What is an “application profile”? It’s a defined set of metadata properties that combines selected elements from multiple schemas, often along with locally defined ones. An application profile, therefore, allows us to take the parts of other metadata schemes best suited to our needs to build a profile that works for us. We’ve taken full advantage of this model to combine properties from DCMI, EDM, Open Annotation, and more to create the DPLA MAP v4.0. Because the majority of the elements come from standard schemas (indicated by a namespace prefix, such as “dc:date” for Dublin Core’s date element), we remain aligned with the Europeana Data Model (EDM), while having enough flexibility for our local needs.

Our new version of the DPLA MAP has lots of properties tailor-made for storing Universal Resource Identifiers (or URIs) from Linked Open Data (LOD) sources. These are other data sets and vocabularies that publish URIs tied to specific terms and concepts.

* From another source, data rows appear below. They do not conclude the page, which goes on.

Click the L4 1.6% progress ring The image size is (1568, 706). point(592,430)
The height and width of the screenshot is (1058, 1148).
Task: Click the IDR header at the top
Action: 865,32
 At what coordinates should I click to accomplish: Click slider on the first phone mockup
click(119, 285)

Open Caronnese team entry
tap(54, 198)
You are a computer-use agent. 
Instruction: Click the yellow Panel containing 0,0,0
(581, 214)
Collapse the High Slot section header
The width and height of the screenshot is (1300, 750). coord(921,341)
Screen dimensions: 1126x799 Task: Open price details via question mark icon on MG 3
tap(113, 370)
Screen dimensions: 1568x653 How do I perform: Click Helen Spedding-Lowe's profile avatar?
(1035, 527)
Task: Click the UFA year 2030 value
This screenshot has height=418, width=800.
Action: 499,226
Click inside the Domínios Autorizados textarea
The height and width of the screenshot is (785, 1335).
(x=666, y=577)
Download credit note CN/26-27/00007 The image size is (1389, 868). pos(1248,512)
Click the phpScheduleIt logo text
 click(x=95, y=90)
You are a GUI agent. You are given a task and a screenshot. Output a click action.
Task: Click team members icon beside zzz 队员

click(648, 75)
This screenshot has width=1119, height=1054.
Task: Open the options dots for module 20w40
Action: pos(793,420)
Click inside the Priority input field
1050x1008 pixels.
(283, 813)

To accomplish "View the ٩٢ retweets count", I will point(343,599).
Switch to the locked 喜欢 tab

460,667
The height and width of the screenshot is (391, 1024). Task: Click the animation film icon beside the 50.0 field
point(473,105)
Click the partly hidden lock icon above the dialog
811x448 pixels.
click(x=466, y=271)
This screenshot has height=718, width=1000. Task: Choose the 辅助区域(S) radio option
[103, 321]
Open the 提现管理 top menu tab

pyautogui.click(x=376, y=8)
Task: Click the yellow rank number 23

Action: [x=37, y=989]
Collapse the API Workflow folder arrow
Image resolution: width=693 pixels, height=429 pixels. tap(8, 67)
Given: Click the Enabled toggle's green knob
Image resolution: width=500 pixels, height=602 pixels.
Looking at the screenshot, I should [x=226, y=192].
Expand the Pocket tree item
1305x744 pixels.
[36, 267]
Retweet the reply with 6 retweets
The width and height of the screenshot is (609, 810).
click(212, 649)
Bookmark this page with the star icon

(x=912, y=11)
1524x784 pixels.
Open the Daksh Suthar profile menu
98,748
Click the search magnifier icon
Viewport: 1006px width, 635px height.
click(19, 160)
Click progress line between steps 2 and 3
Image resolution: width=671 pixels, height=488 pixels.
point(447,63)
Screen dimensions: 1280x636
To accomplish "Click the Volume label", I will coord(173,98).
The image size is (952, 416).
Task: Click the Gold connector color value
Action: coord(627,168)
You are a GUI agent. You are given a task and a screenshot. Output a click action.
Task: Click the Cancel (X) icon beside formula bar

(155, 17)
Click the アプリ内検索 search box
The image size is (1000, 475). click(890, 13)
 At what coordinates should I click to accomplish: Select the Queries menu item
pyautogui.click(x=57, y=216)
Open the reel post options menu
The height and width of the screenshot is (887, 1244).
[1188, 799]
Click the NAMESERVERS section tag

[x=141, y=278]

We can use those URIs to point to the external LOD source and enrich our own data with theirs. In particular, we now have the ability to gather LOD about people or organizations (in the new class we’ve created for “Agents”), places (in the revision of our existing “Place” class) and concepts, topics, or subject headings (in the new “Concept” class).

At the moment DPLA’s plans for LOD include associating URIs that are already present in the records we get from our partners, as well as looking up and populating URIs for place names when we can. In the future, we plan to incorporate more linked data vocabularies such as the Library of Congress Subject Headings and Authorities. After that we can begin to consider other kinds of LOD possibilities like topic analysis or disambiguation of terms, transliteration, enrichment of existing records with more metadata from other sources (a la Wikipedia, for example), and other exciting possibilities.

Every journey begins with a first step, and our journey began with the upgrades announced in recent weeks (as described in our recent Code4Lib presentation, blog posts, and software releases). Along with these upgrades, MAP v4.0 has become our official internal metadata application profile. As of today, documentation for the new version of DPLA MAP v4.0 is available here as well as a new Introduction to the DPLA Metadata Model.